Rothe établit que la révélation doit nécessairement se composer de deux facteurs. Vu son état de péché, l'homme ne saurait parvenir à connaître Dieu par les moyens naturels. D'un autre côté il ne peut être question d'établir de nouvelles données intérieures, car ne pouvant pas avoir le concours de l'homme, elles réclameraient, de la part de Dieu, une action mécanique, magique, ce qui serait contraire à la nature morale de la révélation. Que faire done? Lorsque Dieu veut se révéler à l'homme pécheur, il doit commencer par recourir à des faits extérieurs, soit naturels, soit historiques, qui soient propres à éveiller dans la conscience la vraie idée de Dieu et cela avec évidence. Il faut insister sur ce dernier caractère. Ces événements extérieurs ne doivent pouvoir s'expliquer que par l'idée de Dieu. C'est là l'élément de la manifestation: la révélation est une manifestation de Dieu.

Mais l'expérience chrétienne et la nature des choses s'accordent à attester qu'il ne suffit pas que Dieu se manifeste pour être bien compris par l'homme. Il faut donc encore l'élément de l'illumination, de l'inspiration. Sous peine de ne pas être compris, Dieu doit accompagner la manifestation extérieure d'une action immédiate qui illumine la conscience religieuse et provoque en l'homme des connaissances intérieures permettant de recevoir la manifestation extérieure.

B

Il résulte de tout ce qui précède que le surnaturel est le trait caractéristique de la révélation. Rothe est de tous les théologiens modernes celui qui insiste le plus sur ce caractère. Cette partie de la révélation, qu'il appelle la manifestation, n'aurait pu avoir lieu sans miracle et sans prophétie.

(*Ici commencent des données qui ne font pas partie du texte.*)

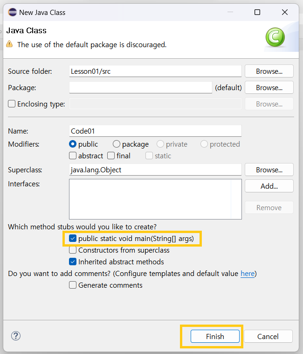Click into the Name text field
This screenshot has width=303, height=354.
pyautogui.click(x=155, y=131)
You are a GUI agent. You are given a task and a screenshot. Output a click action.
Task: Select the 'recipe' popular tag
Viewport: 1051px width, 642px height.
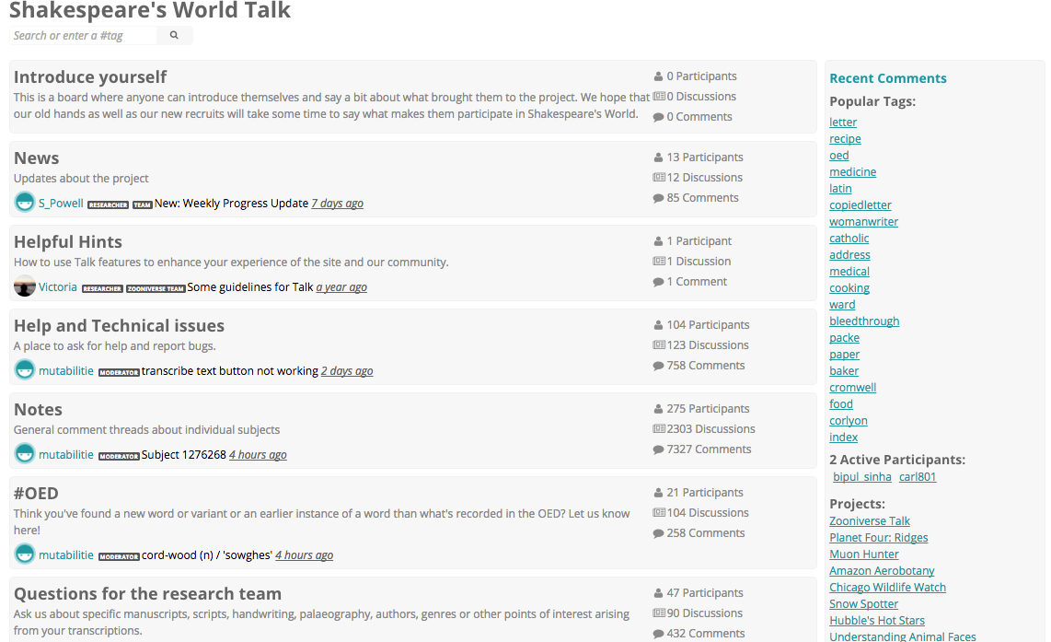pos(845,139)
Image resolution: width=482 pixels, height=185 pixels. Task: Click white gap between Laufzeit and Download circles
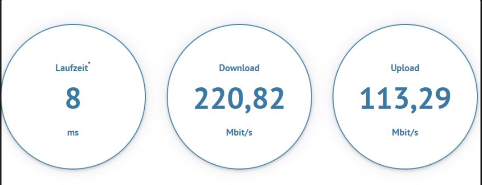coord(156,97)
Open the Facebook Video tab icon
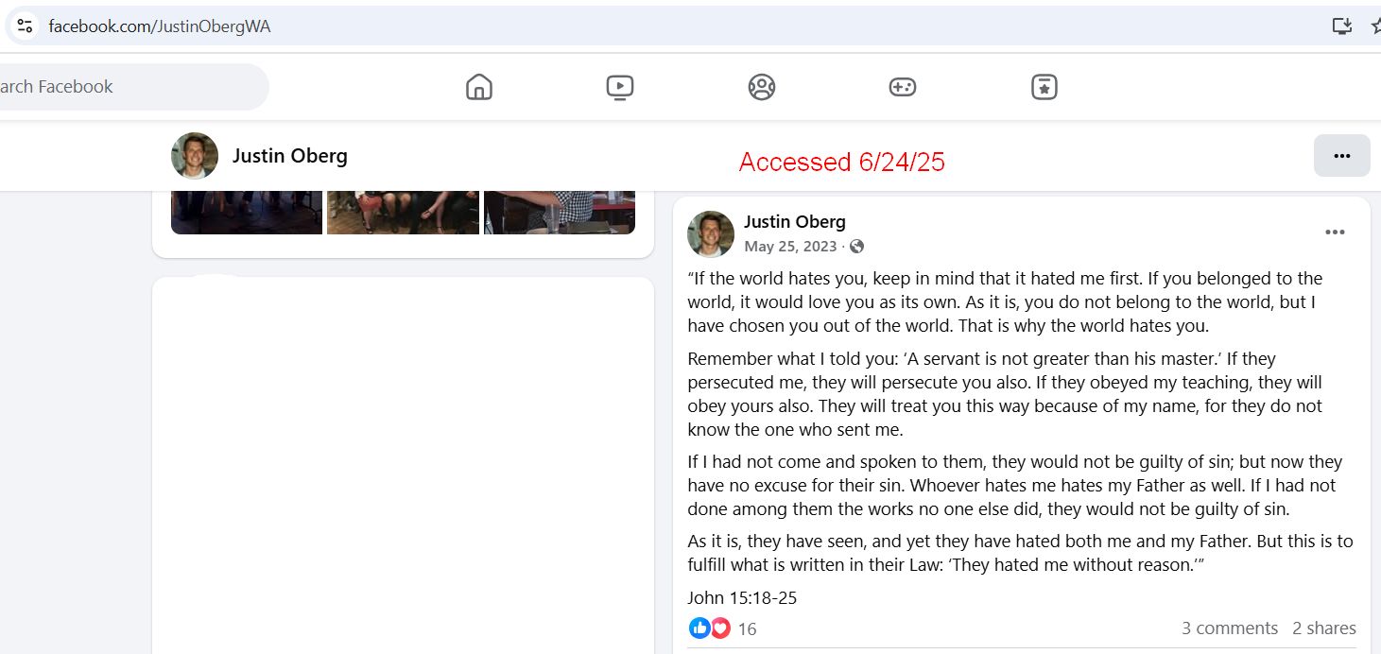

<< Le miracle et la prophétie ne sont pas des attributs et signes extérieurs, des appendices qu'on ajoute à la révélation, des enseignes indépendantes qu'on y suspend du dehors pour nous la faire croire, mais bien des éléments constitutifs de la révélation. Ce n'est pas pour légitimer ses messagers que Dieu a fait des miracles, mais dans son propre intérêt, pour se faire voir d'une manière évidente aux hommes aveuglés par le péché. La révélation n'est pas accompagnée de miracles et de prophéties, elle consiste en miracles et en prophéties. Un fait historique est une révélation, parce qu'il implique miracle et prophétie; qu'on retranche de la révélation les faits surnaturels (miracles), la connaissance surnaturelle (prophétie) et cela au sens strict du mot surnaturel, je cherche ce qu'il pourrait encore y avoir de surnaturel en elle. Pourquoi une révélation est-elle indispensable? Parce que le cours ordinaire de la nature ne fait pas voir Dieu avec évidence à l'homme pécheur. Il n'y a donc que des faits en dehors de ce cours ordinaire, des miracles, qui puissent suppléer à ce qu'il est hors d'état de faire lui-même. Or comme le miracle serait une image morte à lui seul, il est inséparable de l'histoire sainte. Je n'ai pas honte de le dire, je ne comprendrais pas une révélation divine dans laquelle le surnaturel, l'activité de Dieu, ne pourrait pas être constatée d'une manière grossière, parlant aux sens. Tout ce que je puis accorder, c'est que plus un acte du drame divin se trouve dans le grand courant progressif de l'idée de Dieu, plus l'élément du miracle peut rester à l'arrière-plan. » (Pag. 31.)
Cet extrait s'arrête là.